• Problem requirements: Your task is to repeat the data exactly, every line of it.

══ Records shown

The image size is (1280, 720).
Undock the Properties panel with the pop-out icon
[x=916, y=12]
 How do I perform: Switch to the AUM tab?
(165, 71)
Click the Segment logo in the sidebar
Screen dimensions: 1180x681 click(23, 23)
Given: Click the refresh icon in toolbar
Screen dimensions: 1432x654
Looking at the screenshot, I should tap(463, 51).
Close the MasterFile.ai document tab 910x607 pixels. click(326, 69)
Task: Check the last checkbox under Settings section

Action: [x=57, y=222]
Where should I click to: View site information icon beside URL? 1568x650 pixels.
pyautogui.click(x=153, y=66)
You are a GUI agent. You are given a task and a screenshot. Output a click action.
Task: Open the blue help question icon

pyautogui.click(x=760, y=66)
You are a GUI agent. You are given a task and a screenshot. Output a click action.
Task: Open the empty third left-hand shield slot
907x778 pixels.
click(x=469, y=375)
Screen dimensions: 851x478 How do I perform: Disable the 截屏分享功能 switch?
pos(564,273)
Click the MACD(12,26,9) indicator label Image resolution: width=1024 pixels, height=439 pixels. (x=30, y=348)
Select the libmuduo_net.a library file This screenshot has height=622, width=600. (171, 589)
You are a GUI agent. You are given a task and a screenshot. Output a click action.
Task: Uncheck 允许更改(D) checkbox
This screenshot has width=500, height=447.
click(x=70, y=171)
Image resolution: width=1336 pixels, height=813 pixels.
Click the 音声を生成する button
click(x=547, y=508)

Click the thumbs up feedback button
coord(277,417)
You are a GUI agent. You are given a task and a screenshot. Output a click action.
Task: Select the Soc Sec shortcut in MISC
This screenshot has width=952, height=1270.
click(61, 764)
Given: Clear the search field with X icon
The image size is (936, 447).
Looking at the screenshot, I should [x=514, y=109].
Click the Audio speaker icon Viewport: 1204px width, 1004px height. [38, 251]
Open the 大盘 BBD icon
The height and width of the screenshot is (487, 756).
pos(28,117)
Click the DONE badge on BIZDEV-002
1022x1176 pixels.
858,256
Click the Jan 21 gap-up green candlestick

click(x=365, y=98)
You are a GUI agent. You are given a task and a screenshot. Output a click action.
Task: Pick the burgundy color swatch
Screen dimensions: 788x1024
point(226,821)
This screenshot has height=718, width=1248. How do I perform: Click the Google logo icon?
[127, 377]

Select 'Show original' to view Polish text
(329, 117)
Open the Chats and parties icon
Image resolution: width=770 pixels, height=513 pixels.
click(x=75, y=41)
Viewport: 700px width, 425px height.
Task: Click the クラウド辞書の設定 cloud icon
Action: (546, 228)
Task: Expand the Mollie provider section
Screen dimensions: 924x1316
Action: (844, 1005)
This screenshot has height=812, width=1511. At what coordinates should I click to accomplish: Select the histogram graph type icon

════

• Answer space:
The image size is (1280, 720).
Undock the Properties panel with the pop-out icon
[x=916, y=12]
 How do I perform: Switch to the AUM tab?
(165, 71)
Click the Segment logo in the sidebar
Screen dimensions: 1180x681 click(23, 23)
Given: Click the refresh icon in toolbar
Screen dimensions: 1432x654
Looking at the screenshot, I should tap(463, 51).
Close the MasterFile.ai document tab 910x607 pixels. click(326, 69)
Task: Check the last checkbox under Settings section

Action: [x=57, y=222]
Where should I click to: View site information icon beside URL? 1568x650 pixels.
pyautogui.click(x=153, y=66)
You are a GUI agent. You are given a task and a screenshot. Output a click action.
Task: Open the blue help question icon

pyautogui.click(x=760, y=66)
You are a GUI agent. You are given a task and a screenshot. Output a click action.
Task: Open the empty third left-hand shield slot
907x778 pixels.
click(x=469, y=375)
Screen dimensions: 851x478 How do I perform: Disable the 截屏分享功能 switch?
pos(564,273)
Click the MACD(12,26,9) indicator label Image resolution: width=1024 pixels, height=439 pixels. (x=30, y=348)
Select the libmuduo_net.a library file This screenshot has height=622, width=600. (171, 589)
You are a GUI agent. You are given a task and a screenshot. Output a click action.
Task: Uncheck 允许更改(D) checkbox
This screenshot has width=500, height=447.
click(x=70, y=171)
Image resolution: width=1336 pixels, height=813 pixels.
Click the 音声を生成する button
click(x=547, y=508)

Click the thumbs up feedback button
coord(277,417)
You are a GUI agent. You are given a task and a screenshot. Output a click action.
Task: Select the Soc Sec shortcut in MISC
This screenshot has width=952, height=1270.
click(61, 764)
Given: Clear the search field with X icon
The image size is (936, 447).
Looking at the screenshot, I should [x=514, y=109].
Click the Audio speaker icon Viewport: 1204px width, 1004px height. [38, 251]
Open the 大盘 BBD icon
The height and width of the screenshot is (487, 756).
pos(28,117)
Click the DONE badge on BIZDEV-002
1022x1176 pixels.
858,256
Click the Jan 21 gap-up green candlestick

click(x=365, y=98)
You are a GUI agent. You are given a task and a screenshot. Output a click action.
Task: Pick the burgundy color swatch
Screen dimensions: 788x1024
point(226,821)
This screenshot has height=718, width=1248. How do I perform: Click the Google logo icon?
[127, 377]

Select 'Show original' to view Polish text
(329, 117)
Open the Chats and parties icon
Image resolution: width=770 pixels, height=513 pixels.
click(x=75, y=41)
Viewport: 700px width, 425px height.
Task: Click the クラウド辞書の設定 cloud icon
Action: (546, 228)
Task: Expand the Mollie provider section
Screen dimensions: 924x1316
Action: (844, 1005)
This screenshot has height=812, width=1511. At what coordinates should I click to accomplish: Select the histogram graph type icon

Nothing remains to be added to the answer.